I used to be polite. Now I make exceptions, especially with unwanted callers. We screen our calls with caller ID. This means that occasionally we miss a few friends at the moment they call because we don’t recognize their cell phone numbers, but this doesn’t happen often, and unlike the other callers, friends leave a message. However, sometimes my curiosity gets the best of me.
During the recent political campaign we stopped answering the phone because no satisfaction comes with slamming the receiver down on robots, no matter how nasty their messages are. (Yes, I realize there aren’t many of us left who have phones with receivers, but there are advantages.) The volume of unwanted calls from unknown callers has slowed considerably since the election, but two still come daily. Against my better judgment I picked up one from North Attleborough, Massachusetts, population, 28,700, and found myself talking to a live being. The caller represented a non-profit wildlife organization that I know little about, except that it is relentless in its requests for donations. I received regular emails, lots of snail mail and always unwanted prizes accompanying the occasional donation. I take care of the emails by labeling them “junk,” and the letters by putting them directly in the recycling bin, but I don’t have a chance of stopping the phone calls unless I pick up the phone.

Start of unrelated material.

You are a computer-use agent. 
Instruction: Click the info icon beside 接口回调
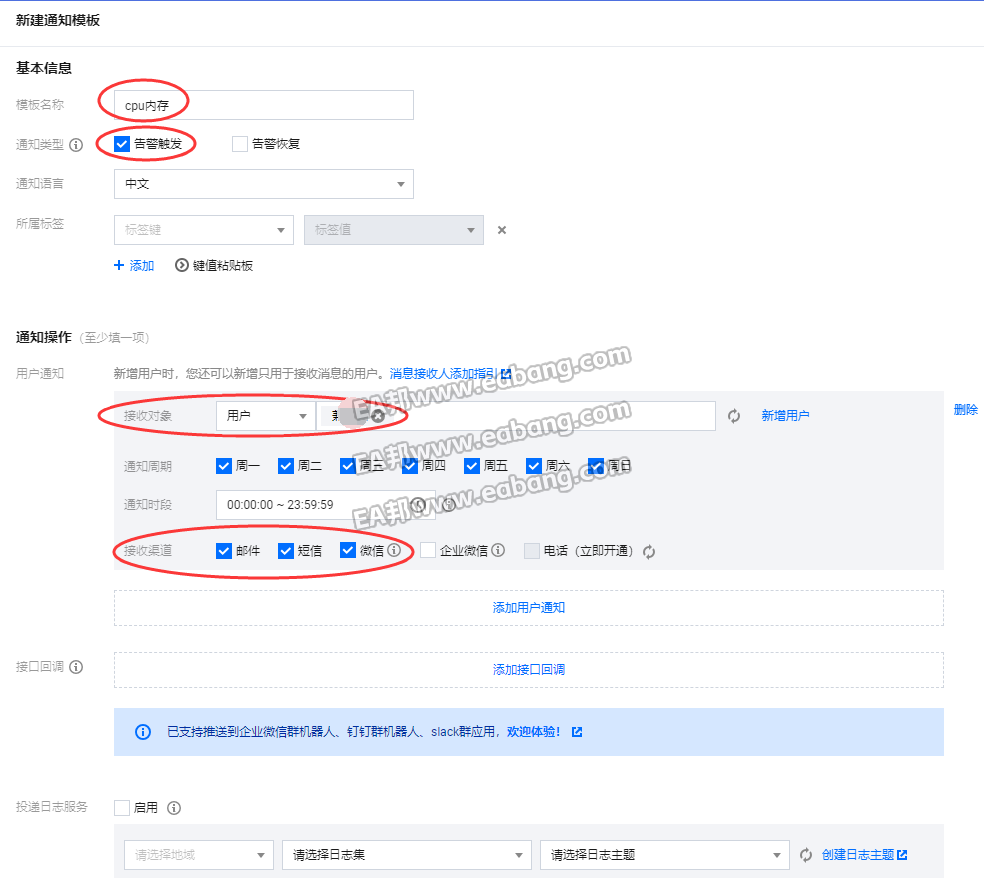pos(76,667)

Charity ratings groups give this organization a reasonably high mark; despite this, it still seems like it must spend as much on buying and mailing its donors greeting cards and cloth bags made in China as it does on saving animals. Apparently, we have to add to the landfill in Washington to keep the animal population alive in other countries.
No sooner had I disposed of my wildlife caller without mercy, the call came in from our second regular pest: Yonkers. One of these days I am going to have to take on Yonkers and it won’t be a pleasant experience…for them.